Given problem
Please rewrite the material from the line containing "Task: Click the right" down to the line containing "Action: (x=599, y=162)", with both of those lines included. Replace "Viewport" with "Display" and leave everything else unchanged.

Input

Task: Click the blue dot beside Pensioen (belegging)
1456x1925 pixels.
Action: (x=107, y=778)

--

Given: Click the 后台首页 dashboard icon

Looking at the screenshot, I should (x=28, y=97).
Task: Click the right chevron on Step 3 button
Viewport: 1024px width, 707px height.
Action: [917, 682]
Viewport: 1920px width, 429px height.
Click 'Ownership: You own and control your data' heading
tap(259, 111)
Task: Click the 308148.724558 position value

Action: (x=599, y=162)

--

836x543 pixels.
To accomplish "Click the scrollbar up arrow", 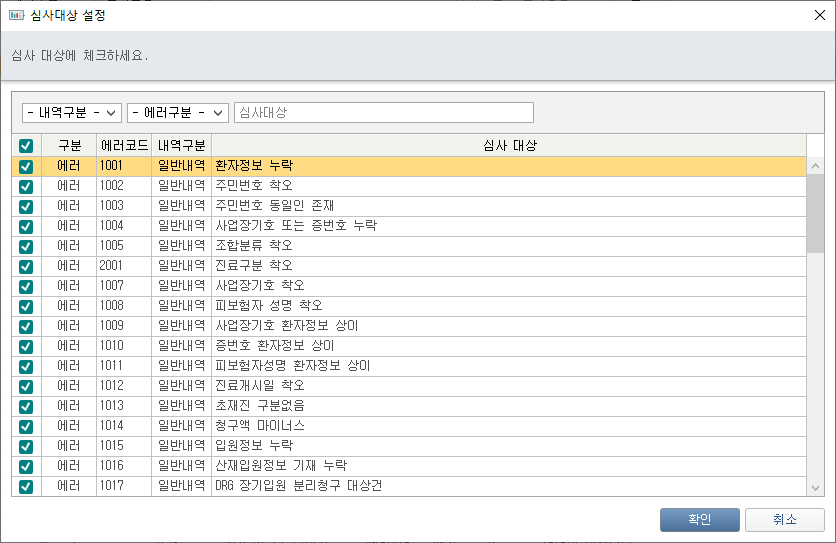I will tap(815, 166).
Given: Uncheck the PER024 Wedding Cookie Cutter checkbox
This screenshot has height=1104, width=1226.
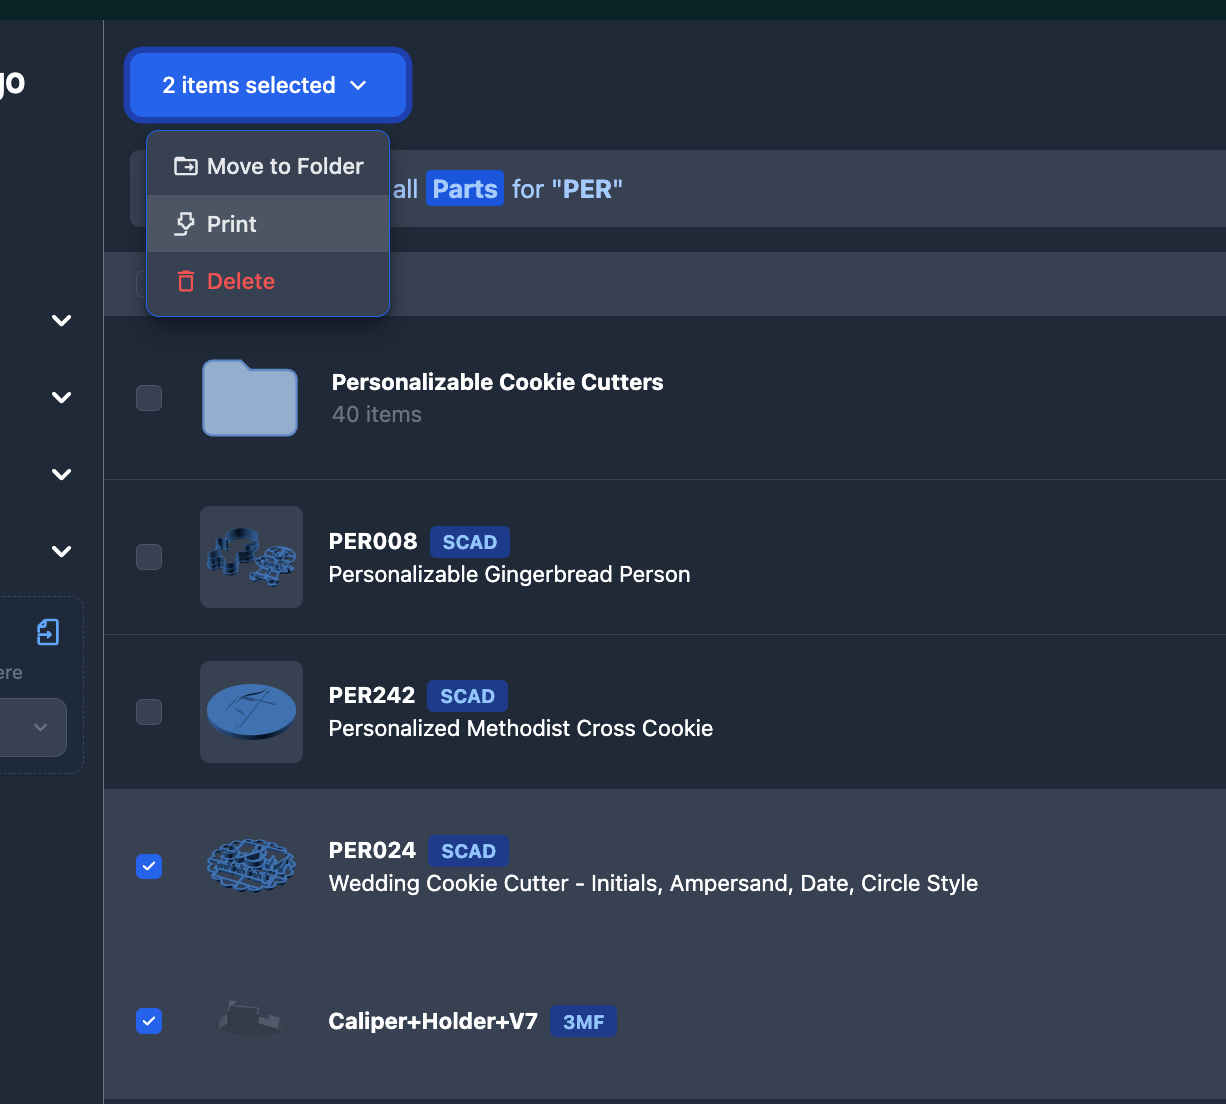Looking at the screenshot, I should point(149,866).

Result below
Task: Click the right chevron on Step 3 button
Display: 1024px width, 707px height.
Action: [917, 682]
Display: 1920px width, 429px height.
Click 'Ownership: You own and control your data' heading
tap(259, 111)
Task: Click the 308148.724558 position value

Action: (x=599, y=162)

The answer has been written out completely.